🤖 AI Summary
Distributed deep learning (DDL) frameworks suffer from a lack of systematic understanding of defects, hindering robustness and maintainability.
Method: We conduct the first large-scale empirical study of 849 real-world issues across DeepSpeed, Megatron-LM, and Colossal-AI, proposing the first defect taxonomy tailored to specialized DDL frameworks—comprising 34 symptom categories, 28 root-cause categories, and 6 repair patterns—and establishing a phase-aware symptom–cause–repair mapping across six execution stages: initialization, communication, computation, memory, fault tolerance, and scheduling.

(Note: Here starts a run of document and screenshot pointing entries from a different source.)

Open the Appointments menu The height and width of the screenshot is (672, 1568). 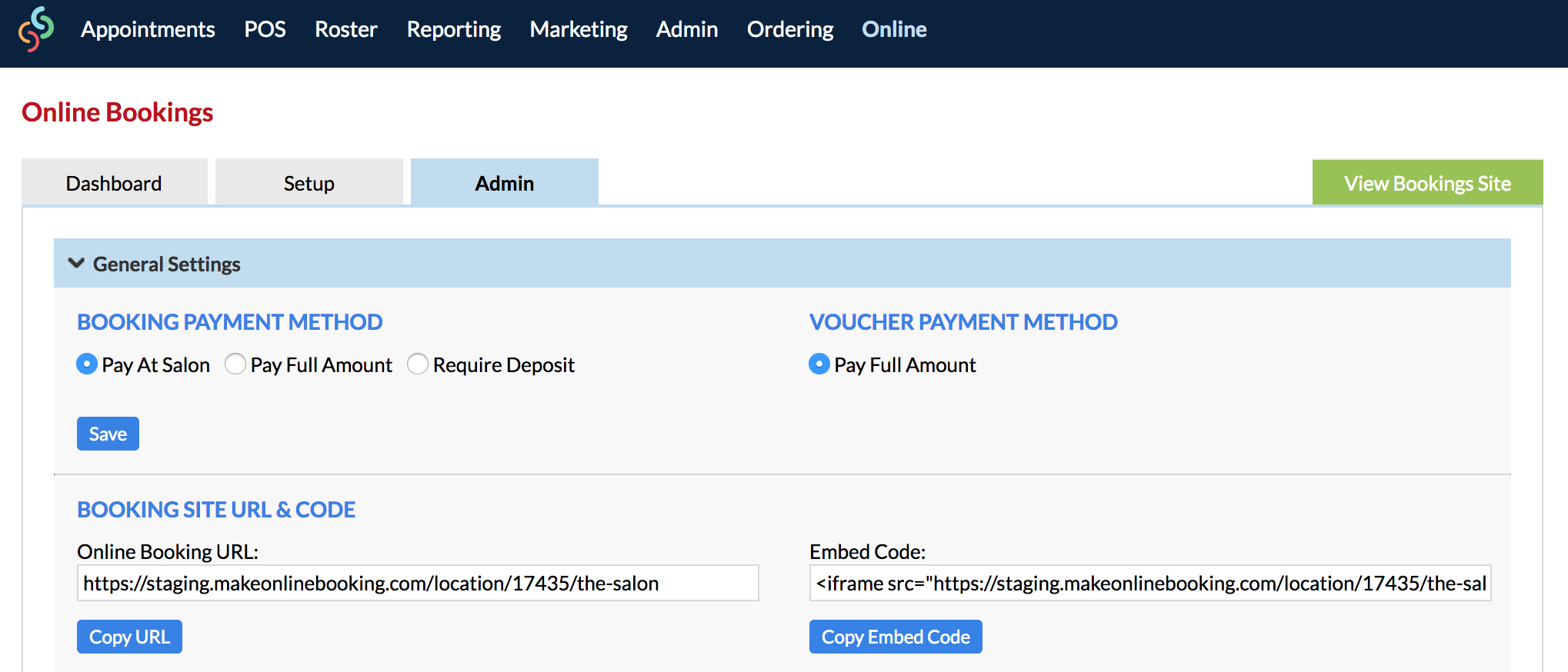tap(148, 29)
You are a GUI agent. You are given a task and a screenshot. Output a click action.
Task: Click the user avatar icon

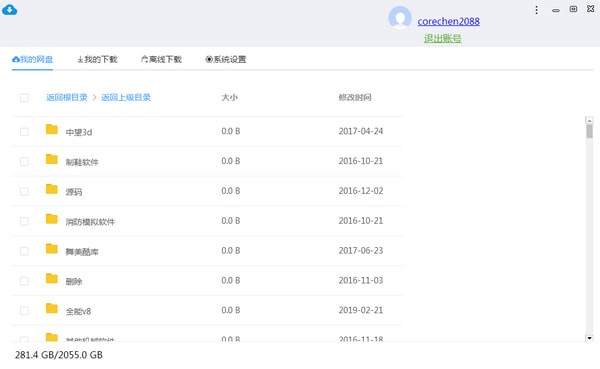coord(400,18)
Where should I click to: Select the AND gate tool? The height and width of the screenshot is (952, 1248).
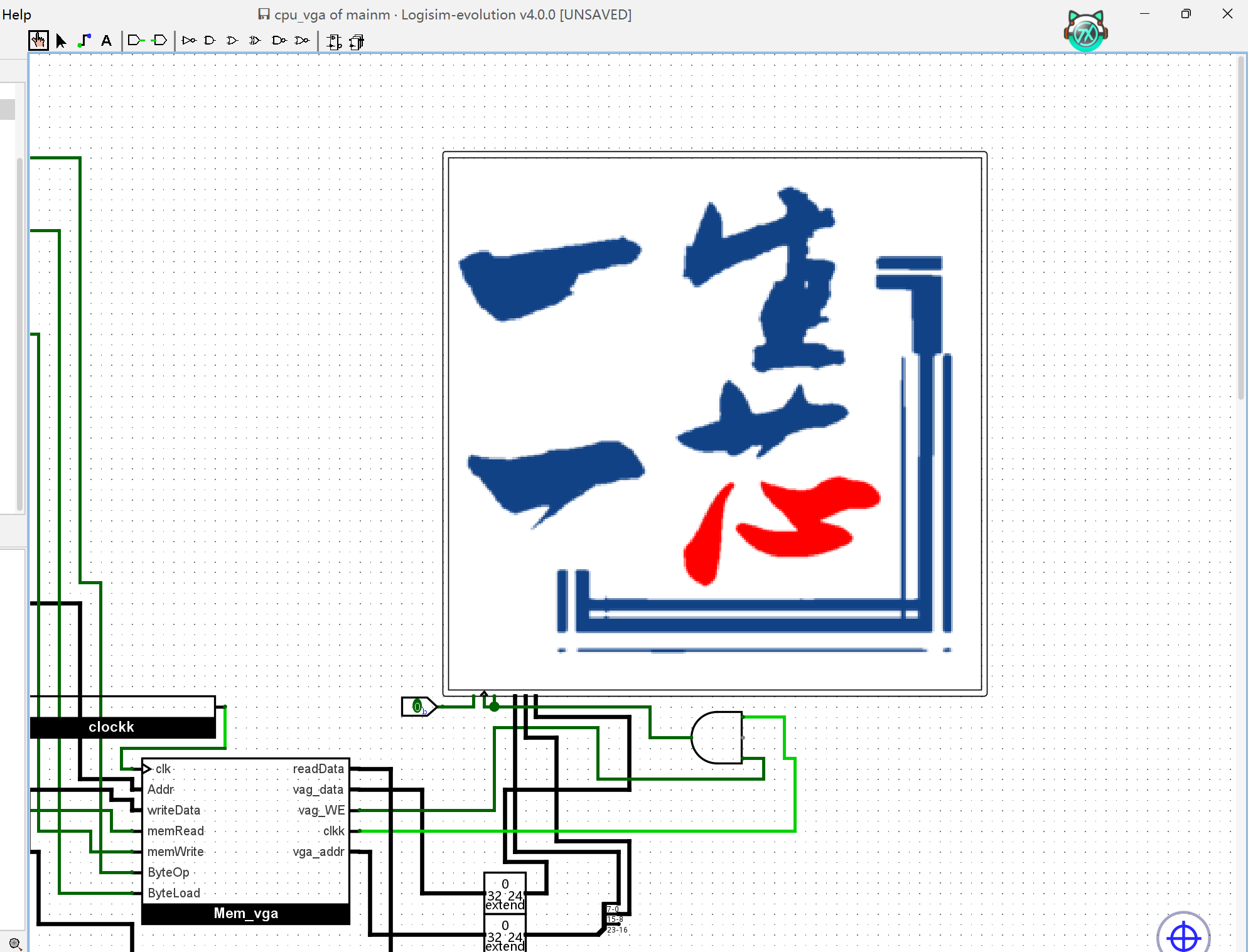coord(210,41)
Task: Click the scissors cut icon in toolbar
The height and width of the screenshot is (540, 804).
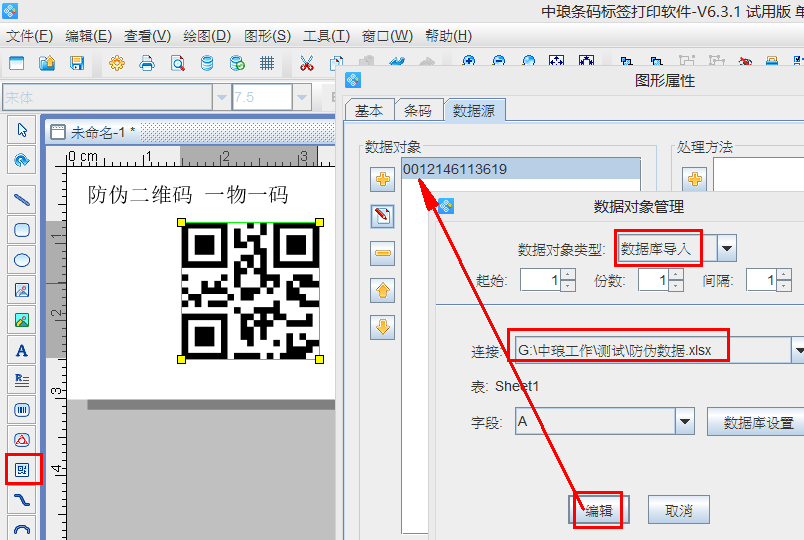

Results: We find that 45.1% of symptoms—and 95% of communication-related configuration issues—are uniquely distributed in nature; over 60% of defects are resolvable via version/dependency management or distributed tuning. Setup failures, memory anomalies, and performance deviations emerge as the top three distributed-specific defect types. We quantify root-cause distributions per stage and distill reusable repair patterns and engineering best practices, directly supporting enhanced framework robustness.
📝 Abstract
In today's data-driven era, deep learning is vital for processing massive datasets, yet single-device training is constrained by computational and memory limits. Distributed deep learning overcomes these challenges by leveraging multiple GPUs or machines in parallel. While general-purpose frameworks (e.g., TensorFlow and PyTorch) provide distributed capabilities, these are often add-on features that demand significant manual effort for advanced parallelism, underscoring the need for specialized frameworks. This study conducts the first large-scale empirical analysis of practitioner challenges in dedicated distributed frameworks. We examine 849 real-world issues from DeepSpeed, Megatron-LM, and Colossal-AI and construct a taxonomy of 34 bug symptoms, 28 root causes, and 6 fix patterns. Crucially, we establish explicit mappings between symptoms, causes, and fixes across distributed training stages, enabling a systematic understanding of how issues emerge and are resolved. Our results show that 45.1% of bug symptoms are unique to distributed frameworks, with setup failures, memory issues, and performance anomalies being the most prevalent. Moreover, 95% of issues in the communication setup stage occur exclusively in distributed contexts. We also find over 60% of cases can be resolved through version and dependency management, and distributed feature, API, and communication tuning. Based on these findings, we provide actionable implications.